So, given that these are the biggest things I’m dealing with on the parenting front, you can see that this past week or so has been more manageable. More sleeping. More hands-free time during the day.

More knitting. (And blogging! We can only hope.)

I have finally cast on for something with Sundara Sock Yarn, and I must say that it is definitely worth the hype. Her depth of color is stunning, and my picture does not do it justice.

Sure, it’s only about a quarter of an ankle sock, but it feels good to have cast on for something new. It’s a beautiful green, like the park outside. It’s something manageable. Easily picked up and put down. Useful and pretty all at the same time. Do what works, right?

gratuitous baby pic:

3-15

My life is hardly recognizable for all the changes that have happened since I posted last.

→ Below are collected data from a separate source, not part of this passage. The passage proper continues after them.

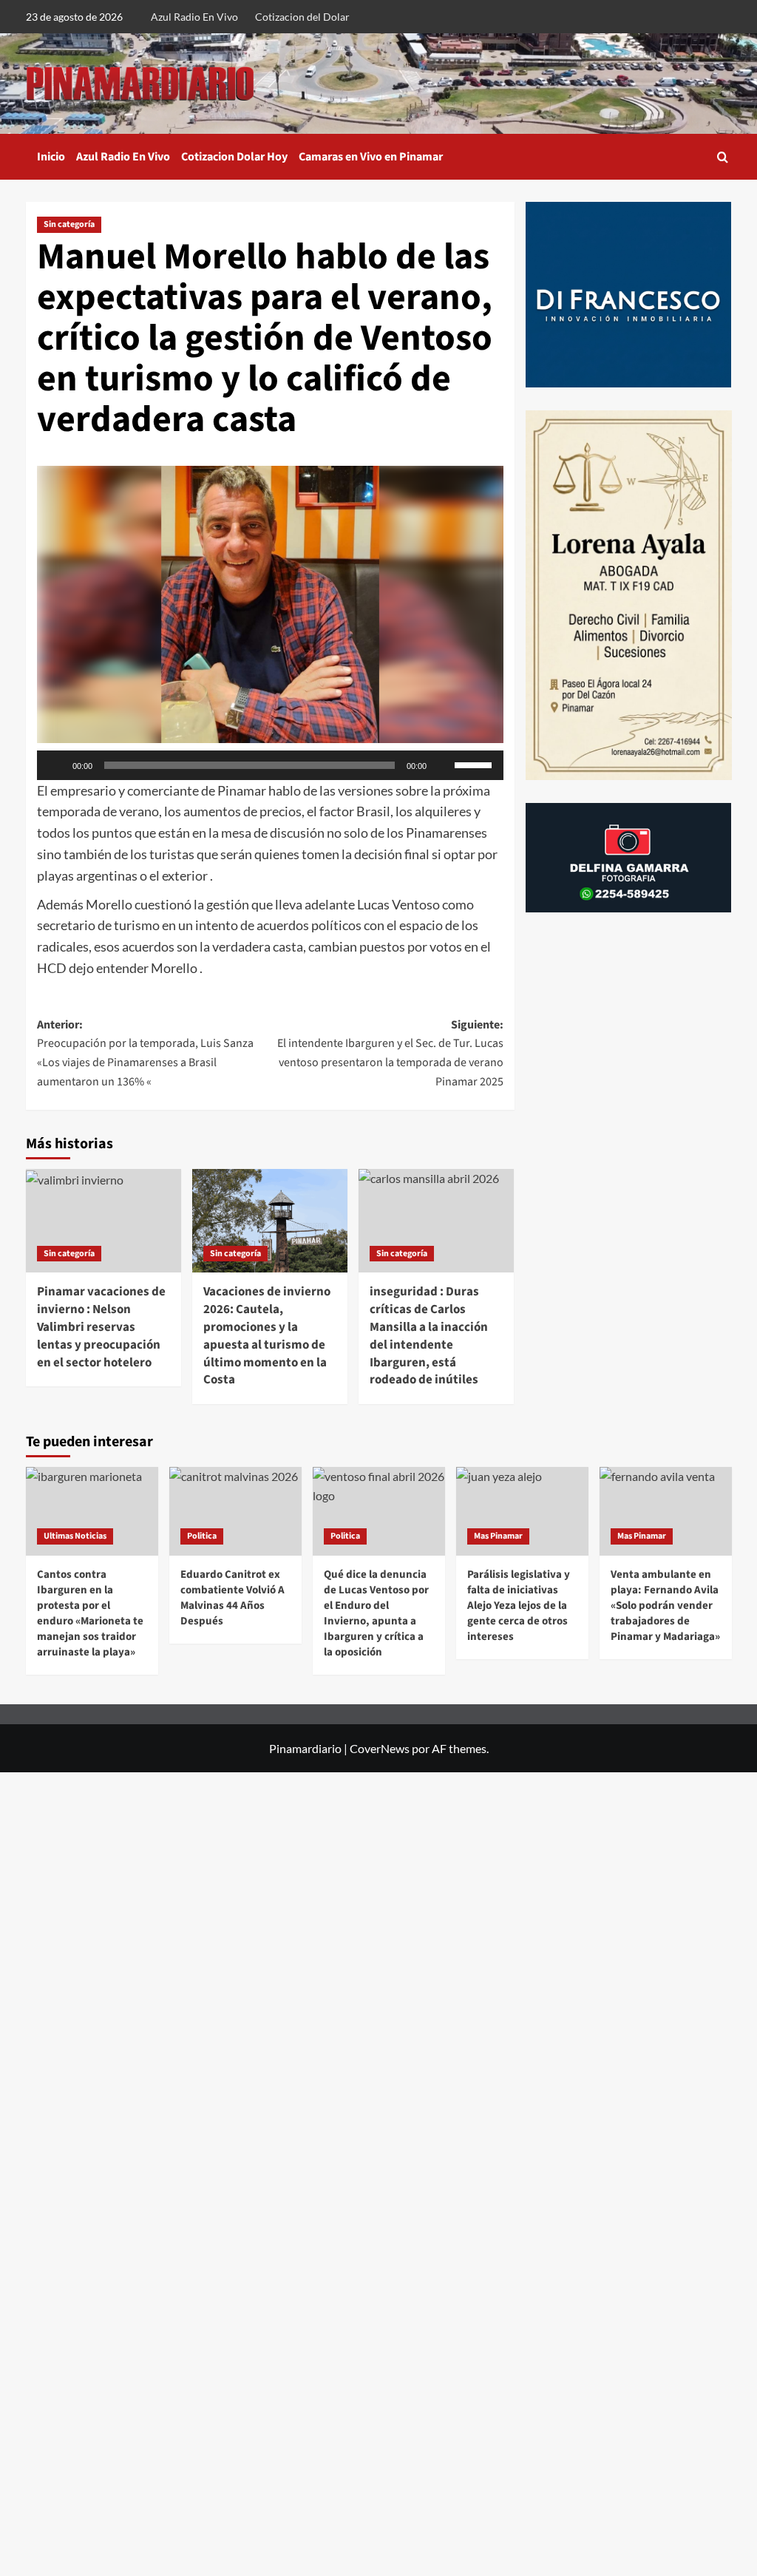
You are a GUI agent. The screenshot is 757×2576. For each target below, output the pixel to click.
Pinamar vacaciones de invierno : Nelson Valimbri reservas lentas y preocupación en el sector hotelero (101, 1327)
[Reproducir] (56, 765)
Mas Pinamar (498, 1536)
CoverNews (380, 1748)
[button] (722, 157)
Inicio (51, 157)
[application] (270, 765)
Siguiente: (390, 1053)
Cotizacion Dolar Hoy (234, 157)
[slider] (475, 763)
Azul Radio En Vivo (194, 16)
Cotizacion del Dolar (302, 16)
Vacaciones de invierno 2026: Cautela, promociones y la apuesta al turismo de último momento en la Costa (266, 1336)
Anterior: (145, 1053)
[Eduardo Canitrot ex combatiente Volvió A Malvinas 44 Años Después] (235, 1511)
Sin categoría (69, 224)
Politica (202, 1536)
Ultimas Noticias (75, 1536)
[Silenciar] (442, 765)
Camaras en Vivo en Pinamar (371, 157)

Hold on to your hats, while I take you on the ride that has been my life this past month.

Firstly, I have spent more time in MA than in NYC this past month. In fact, I am writing on my mother’s laptop, drinking coffee in the guest room while EJ naps. It’s actually quite lovely and peaceful, and I’ve been up here so much that our life in NYC seems slightly unreal.

Which I suppose is a good thing, because we’ve decided to move back to MA. Starting in June, EJ and I are going to be up here full time looking for a house.

In fact, we had started poking around the market and put an offer on a house a few weeks ago. Sadly, we were outbid – the house was perfect, the neighborhood was fantastic, in the town we love best around here. But it highlighted for us how difficult it is to house-hunt from a distance. So for now, the hunt is on hold, to be resumed in June.

(But I can still stalk the MLS site. I love looking at real estate. Love. It.)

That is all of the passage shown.